> [WHAT IS EXPECTED]: Using the data below, output the first line and every line after it up to and including the line containing "Toggle the green", exactly as written and with nothing added.
--*--
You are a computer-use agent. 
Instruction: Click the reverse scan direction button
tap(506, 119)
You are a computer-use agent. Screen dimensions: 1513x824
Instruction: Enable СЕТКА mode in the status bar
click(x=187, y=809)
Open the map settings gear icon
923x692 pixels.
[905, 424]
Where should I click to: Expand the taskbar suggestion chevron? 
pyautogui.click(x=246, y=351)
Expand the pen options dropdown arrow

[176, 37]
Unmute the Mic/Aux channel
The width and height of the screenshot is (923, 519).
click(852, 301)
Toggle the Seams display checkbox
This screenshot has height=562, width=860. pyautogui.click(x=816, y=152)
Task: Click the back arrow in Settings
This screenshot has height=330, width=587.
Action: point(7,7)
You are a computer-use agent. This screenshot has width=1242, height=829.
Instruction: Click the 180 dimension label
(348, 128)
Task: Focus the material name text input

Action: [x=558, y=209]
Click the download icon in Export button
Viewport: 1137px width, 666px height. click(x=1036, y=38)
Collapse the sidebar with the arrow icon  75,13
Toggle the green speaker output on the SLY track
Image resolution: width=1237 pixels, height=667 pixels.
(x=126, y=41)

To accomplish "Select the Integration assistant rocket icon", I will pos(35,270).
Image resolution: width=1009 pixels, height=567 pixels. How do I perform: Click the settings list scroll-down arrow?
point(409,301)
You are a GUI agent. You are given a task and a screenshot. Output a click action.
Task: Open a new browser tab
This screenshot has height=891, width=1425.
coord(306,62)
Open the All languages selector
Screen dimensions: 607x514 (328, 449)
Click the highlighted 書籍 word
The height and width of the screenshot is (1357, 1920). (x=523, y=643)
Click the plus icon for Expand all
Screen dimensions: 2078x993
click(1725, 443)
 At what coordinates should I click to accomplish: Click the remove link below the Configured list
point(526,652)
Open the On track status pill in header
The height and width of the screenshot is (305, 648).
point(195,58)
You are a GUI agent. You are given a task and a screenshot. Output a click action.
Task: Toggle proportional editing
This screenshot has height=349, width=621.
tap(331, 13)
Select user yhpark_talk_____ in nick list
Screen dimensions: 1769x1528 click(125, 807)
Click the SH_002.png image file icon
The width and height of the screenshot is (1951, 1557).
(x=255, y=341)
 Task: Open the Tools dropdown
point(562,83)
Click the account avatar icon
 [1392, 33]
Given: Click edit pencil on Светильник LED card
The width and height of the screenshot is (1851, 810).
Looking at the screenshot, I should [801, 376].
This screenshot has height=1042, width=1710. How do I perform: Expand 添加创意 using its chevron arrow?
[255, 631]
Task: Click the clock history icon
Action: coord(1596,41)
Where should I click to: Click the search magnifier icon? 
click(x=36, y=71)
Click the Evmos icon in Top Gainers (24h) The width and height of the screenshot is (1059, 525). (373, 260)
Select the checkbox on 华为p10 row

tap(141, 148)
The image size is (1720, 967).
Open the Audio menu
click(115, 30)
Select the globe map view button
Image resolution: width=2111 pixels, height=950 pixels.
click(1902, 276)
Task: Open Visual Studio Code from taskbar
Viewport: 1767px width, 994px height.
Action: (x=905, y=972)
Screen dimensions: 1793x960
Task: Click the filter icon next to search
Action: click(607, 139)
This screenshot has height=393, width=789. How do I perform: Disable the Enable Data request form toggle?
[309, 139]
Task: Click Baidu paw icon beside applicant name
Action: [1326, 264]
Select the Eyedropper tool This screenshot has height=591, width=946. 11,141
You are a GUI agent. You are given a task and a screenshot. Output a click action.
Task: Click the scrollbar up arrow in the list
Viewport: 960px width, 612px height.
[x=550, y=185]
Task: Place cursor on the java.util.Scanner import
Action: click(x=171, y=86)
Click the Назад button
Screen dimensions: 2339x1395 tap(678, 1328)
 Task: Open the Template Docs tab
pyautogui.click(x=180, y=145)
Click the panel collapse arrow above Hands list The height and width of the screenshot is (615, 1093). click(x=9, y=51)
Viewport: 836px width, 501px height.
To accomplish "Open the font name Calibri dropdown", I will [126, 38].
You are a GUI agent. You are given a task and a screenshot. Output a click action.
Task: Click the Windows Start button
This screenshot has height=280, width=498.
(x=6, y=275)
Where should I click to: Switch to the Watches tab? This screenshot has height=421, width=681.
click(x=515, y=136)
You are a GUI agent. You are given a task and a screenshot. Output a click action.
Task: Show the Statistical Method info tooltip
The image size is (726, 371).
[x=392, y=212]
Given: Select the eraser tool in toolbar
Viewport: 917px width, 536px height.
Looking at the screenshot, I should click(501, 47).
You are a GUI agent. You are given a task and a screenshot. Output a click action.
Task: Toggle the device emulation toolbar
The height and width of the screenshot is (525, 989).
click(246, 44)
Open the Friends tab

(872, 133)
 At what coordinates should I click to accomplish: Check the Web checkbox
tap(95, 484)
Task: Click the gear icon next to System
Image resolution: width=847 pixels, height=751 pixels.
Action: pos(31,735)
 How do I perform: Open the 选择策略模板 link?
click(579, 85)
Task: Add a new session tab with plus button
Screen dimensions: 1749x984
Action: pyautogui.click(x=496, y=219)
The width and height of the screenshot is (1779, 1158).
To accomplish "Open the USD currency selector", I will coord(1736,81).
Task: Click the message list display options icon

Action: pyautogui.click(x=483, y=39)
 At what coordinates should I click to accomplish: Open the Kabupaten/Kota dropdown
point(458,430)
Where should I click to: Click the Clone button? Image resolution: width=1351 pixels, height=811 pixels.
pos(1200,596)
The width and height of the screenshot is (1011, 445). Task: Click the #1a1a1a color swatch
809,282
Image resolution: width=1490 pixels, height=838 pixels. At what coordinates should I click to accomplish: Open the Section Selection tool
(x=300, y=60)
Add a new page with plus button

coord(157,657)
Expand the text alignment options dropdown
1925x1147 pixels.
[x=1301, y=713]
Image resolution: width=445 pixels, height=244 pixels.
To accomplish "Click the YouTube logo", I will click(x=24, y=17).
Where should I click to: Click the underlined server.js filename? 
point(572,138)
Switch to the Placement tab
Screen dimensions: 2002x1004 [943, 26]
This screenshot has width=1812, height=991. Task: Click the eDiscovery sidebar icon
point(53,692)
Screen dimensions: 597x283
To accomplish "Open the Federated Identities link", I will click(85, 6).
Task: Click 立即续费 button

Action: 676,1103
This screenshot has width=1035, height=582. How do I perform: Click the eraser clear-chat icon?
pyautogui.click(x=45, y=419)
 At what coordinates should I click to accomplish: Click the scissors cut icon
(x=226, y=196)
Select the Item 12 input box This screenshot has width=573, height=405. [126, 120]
--*--
> [ANSWER FOR THIS EXERCISE]:
You are a computer-use agent. 
Instruction: Click the reverse scan direction button
tap(506, 119)
You are a computer-use agent. Screen dimensions: 1513x824
Instruction: Enable СЕТКА mode in the status bar
click(x=187, y=809)
Open the map settings gear icon
923x692 pixels.
[905, 424]
Where should I click to: Expand the taskbar suggestion chevron? 
pyautogui.click(x=246, y=351)
Expand the pen options dropdown arrow

[176, 37]
Unmute the Mic/Aux channel
The width and height of the screenshot is (923, 519).
click(852, 301)
Toggle the Seams display checkbox
This screenshot has height=562, width=860. pyautogui.click(x=816, y=152)
Task: Click the back arrow in Settings
This screenshot has height=330, width=587.
Action: point(7,7)
You are a computer-use agent. This screenshot has width=1242, height=829.
Instruction: Click the 180 dimension label
(348, 128)
Task: Focus the material name text input

Action: [x=558, y=209]
Click the download icon in Export button
Viewport: 1137px width, 666px height. click(x=1036, y=38)
Collapse the sidebar with the arrow icon  75,13
Toggle the green speaker output on the SLY track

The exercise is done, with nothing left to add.